Decir no

woman in white t-shirt carrying black leather backpack

Madrid es un hormiguero que nunca descansa, ni siquiera de madrugada. En la puerta de aquel McDonald’s de Gran Vía con Montera, le dije que no, que yo me iba a casa y ella a donde le diera la gana. Estaba cansado, no de aquello, sino de seguir despierto tantas horas, y además tenía la cabeza en otro lugar. Le dije, sin pensarlo demasiado, que si tanto merecía la pena, podía esperar unos días.
Porque hace años que lo bueno, lleva tiempo.

Deambular por esta ciudad, sin rumbo fijo, es como visitar un álbum de fotografías antiguas. A menudo digo que esta ciudad me ha dado mucho, incluso cuando no vivía aquí. Antes me daba esperanza, la fe de dejar mi marca a diario, de ser parte del decorado y no limitarme a las visitas esporádicas de fin de semana. También me daba fuerzas para creer que todo era posible, diferente y especial. Las fiestas que nunca terminan, las conversaciones que nunca llegas a tener en otro lado, la gente que nunca conocerías si no estuvieras aquí, los conciertos a los que hubieses podido ir y los bares castizos por los que no te dejarías caer si no los tuvieras tan cerca. Hoy todo eso es posible, lo ha sido y noto que, en cuestión de tiempo, la luz del sol es diferente, lo novedoso se vuelve cotidiano pero, ni por esas, pierde su encanto. Pero, para estar aquí, he tenido que aprender a decir que no a muchas cosas. No sólo a sacrificarme por construir algo de cero, sino también a renunciar a un montón de ideas que no iban conmigo. Decir no, resultó difícil al principio, porque iba en contra de la opinión popular, del entorno, de las ideas preconcebidas heredadas. Pero cuando aprendí a decir no a tantas cosas, me di cuenta de que ya no temía a nada, ni siquiera a los que me habían dicho que no a mí. Con el tiempo, le perdí el miedo a eso que parecía inalcanzable, a las figuras influyentes, y me volví ácrata con los viejos estándares. Me distancié de lo correcto, de la meritocracia y de la actitud de halagar en busca del favor ajeno. Cuando no tienes nada y te preguntan, sólo puedes decir no y seguir tu camino, si no te interesa. Cuando tienes la libertad de levantarte de la mesa cuando quieras, decir no te hace más poderoso. Pero decir no, no significa ser un déspota, ni un imbécil que busca herir a otros. Al contrario. Decir no, simplemente, significa decir no cuando no te interesa.

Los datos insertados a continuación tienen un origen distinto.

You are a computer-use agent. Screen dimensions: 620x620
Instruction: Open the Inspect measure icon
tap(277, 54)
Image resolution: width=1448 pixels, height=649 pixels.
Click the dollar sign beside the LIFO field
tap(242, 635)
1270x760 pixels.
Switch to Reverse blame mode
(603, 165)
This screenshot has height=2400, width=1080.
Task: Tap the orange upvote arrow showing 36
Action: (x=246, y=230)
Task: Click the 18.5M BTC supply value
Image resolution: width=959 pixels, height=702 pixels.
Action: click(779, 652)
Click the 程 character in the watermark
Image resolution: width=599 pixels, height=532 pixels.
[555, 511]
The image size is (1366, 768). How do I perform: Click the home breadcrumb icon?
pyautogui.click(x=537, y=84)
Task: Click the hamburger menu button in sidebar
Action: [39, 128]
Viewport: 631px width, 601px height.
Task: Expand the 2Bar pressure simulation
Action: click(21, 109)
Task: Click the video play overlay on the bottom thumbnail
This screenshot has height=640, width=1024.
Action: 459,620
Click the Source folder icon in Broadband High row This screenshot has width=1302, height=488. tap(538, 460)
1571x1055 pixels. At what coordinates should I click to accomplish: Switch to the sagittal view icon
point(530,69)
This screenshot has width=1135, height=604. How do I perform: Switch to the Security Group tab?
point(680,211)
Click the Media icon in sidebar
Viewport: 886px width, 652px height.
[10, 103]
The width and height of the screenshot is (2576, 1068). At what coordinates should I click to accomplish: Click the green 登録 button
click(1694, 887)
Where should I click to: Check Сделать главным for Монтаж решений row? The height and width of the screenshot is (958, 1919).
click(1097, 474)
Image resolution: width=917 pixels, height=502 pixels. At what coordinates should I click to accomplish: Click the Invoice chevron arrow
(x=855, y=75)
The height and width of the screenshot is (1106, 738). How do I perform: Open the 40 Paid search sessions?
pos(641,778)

Paseando por la plaza de Ópera, me pierdo por un callejón para visitar Casa Paco antes de terminar unos recados. Callejeo por el Madrid antiguo, en una mañana cualquiera, y me doy cuenta de que existe una parte que no conozco, aunque la observo de refilón, con timidez para que no salpique. Junto a mí, como completos desconocidos, también caminan los que vinieron aquí porque esta ciudad les daba esperanza para seguir creyendo, para convertirse en famosos actores y actrices, para ser súper estrellas del rock o para que las portadas de sus libros forraran la plaza de Callao. La búsqueda incesante del ser humano por el reconocimiento ajeno, nos lleva a hacer sacrificios impensables. Algunos dijeron basta y renunciaron a sus sueños, otros dijeron sí a todo y lo consiguieron y quizá, unos pocos, quién sabe, se negaron como yo.

Cuando entré al bar, me acordé de esa chica y en el cabreo que agarró cuando le dije que no. No era personal, ni mucho menos, pero me temo que es algo que nunca sabrá.

El problema es que a nadie le gusta que le digan que no, hasta que esto (y todo) deja de importar.